-------- Provided material

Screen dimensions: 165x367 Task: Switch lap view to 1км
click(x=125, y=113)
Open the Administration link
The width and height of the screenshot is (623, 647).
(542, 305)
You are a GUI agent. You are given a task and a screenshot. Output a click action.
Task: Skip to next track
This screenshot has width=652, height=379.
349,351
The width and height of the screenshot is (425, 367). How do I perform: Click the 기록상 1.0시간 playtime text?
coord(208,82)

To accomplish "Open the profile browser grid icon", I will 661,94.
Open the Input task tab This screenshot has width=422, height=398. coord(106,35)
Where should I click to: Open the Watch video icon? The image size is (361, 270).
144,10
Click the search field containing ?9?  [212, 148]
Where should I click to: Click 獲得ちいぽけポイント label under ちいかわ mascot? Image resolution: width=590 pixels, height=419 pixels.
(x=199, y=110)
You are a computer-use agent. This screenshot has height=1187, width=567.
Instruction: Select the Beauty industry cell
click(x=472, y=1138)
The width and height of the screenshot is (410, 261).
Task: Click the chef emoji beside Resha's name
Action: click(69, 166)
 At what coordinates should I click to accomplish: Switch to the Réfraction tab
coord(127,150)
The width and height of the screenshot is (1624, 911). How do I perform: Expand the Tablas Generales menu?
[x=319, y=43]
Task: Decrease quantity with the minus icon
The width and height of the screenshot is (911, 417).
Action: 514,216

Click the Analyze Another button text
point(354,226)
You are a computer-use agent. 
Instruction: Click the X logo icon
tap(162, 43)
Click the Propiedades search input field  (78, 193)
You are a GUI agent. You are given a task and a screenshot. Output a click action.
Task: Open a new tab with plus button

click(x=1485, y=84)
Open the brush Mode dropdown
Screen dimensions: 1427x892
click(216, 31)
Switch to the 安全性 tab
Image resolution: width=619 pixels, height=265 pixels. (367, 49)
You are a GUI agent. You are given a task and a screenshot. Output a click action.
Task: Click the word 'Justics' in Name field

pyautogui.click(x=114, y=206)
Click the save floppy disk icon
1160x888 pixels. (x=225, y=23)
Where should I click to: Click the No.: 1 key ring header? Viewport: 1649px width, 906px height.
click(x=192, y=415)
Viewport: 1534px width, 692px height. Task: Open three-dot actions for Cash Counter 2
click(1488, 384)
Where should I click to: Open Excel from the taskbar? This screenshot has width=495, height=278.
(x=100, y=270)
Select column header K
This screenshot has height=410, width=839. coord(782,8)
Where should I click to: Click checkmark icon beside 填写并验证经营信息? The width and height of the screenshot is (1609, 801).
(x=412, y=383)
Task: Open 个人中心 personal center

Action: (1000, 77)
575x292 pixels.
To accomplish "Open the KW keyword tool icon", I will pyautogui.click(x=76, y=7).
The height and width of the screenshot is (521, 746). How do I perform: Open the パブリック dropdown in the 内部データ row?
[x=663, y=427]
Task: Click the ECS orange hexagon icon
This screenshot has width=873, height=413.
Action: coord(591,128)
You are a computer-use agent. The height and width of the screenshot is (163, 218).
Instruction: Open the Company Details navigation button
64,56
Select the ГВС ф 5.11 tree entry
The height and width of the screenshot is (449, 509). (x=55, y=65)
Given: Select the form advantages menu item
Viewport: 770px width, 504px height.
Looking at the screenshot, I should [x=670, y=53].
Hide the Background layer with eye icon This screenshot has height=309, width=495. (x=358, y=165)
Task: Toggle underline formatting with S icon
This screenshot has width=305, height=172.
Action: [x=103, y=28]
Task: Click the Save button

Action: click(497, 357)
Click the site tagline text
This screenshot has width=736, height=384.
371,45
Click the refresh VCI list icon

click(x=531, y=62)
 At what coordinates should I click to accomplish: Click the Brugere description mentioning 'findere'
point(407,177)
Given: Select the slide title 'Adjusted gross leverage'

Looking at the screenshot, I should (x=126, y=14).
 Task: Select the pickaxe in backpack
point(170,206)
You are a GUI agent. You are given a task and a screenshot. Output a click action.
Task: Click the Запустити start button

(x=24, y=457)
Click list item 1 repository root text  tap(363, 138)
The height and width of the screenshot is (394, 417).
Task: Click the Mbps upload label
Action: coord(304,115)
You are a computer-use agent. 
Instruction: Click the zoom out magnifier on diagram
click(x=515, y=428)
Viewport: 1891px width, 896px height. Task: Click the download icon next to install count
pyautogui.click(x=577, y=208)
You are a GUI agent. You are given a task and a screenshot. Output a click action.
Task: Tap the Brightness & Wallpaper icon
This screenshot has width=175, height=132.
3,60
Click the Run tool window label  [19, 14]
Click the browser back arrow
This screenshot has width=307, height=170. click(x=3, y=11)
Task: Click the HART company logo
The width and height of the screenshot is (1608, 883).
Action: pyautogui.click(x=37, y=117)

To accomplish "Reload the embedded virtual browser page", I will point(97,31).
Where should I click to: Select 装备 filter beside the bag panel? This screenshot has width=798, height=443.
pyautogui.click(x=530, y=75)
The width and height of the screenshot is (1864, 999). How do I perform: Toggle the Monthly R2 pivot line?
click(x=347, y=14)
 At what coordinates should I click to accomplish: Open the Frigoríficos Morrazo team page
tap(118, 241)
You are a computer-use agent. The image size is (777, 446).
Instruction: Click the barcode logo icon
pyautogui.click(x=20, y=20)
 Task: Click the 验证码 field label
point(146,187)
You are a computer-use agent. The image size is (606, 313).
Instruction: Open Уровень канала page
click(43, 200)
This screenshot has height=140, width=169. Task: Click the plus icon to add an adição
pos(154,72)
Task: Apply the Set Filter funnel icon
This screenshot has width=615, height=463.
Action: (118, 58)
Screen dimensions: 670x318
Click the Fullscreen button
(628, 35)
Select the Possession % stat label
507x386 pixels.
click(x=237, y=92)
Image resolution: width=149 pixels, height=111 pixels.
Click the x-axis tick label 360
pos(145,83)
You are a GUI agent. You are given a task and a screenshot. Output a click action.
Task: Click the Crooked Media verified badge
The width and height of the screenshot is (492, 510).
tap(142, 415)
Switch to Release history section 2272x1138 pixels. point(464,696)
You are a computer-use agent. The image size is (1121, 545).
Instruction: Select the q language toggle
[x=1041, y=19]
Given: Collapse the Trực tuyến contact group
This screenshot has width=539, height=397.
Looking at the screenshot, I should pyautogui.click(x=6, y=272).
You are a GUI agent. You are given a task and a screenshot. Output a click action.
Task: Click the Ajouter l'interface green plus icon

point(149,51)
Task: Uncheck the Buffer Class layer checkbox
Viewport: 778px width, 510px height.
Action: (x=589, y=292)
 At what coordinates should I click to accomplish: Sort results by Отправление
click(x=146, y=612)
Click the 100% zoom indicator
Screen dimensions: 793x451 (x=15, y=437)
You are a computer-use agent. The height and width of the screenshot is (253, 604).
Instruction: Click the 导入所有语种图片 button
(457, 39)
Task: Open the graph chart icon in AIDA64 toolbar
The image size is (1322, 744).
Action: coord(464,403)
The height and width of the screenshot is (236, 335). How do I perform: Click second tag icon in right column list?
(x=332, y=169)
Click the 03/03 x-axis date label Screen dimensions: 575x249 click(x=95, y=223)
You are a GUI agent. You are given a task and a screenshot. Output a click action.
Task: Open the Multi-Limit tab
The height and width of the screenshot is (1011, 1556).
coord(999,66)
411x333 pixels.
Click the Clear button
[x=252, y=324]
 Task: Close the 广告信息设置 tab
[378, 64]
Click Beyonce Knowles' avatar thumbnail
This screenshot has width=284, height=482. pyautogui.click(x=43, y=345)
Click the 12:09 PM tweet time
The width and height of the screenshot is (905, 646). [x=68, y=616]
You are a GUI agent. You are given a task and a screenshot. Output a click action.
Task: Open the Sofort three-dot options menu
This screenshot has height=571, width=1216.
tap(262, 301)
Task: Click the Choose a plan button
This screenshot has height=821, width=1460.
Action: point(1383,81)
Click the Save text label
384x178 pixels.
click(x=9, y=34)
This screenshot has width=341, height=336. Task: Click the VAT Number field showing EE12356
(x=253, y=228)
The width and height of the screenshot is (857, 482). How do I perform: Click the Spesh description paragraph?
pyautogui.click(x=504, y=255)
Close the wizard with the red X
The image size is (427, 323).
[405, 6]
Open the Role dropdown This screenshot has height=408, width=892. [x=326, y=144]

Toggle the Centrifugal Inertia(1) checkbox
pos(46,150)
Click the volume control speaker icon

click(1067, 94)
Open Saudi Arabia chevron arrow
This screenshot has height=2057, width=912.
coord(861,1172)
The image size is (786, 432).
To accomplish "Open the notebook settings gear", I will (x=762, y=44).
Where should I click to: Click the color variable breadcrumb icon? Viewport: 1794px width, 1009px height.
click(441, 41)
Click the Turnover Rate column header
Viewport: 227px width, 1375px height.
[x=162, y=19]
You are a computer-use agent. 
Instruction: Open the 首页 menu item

----------------

Goal:
Count how many lines in the data contain the string "item". Reply with the number alone.

Expected output:
3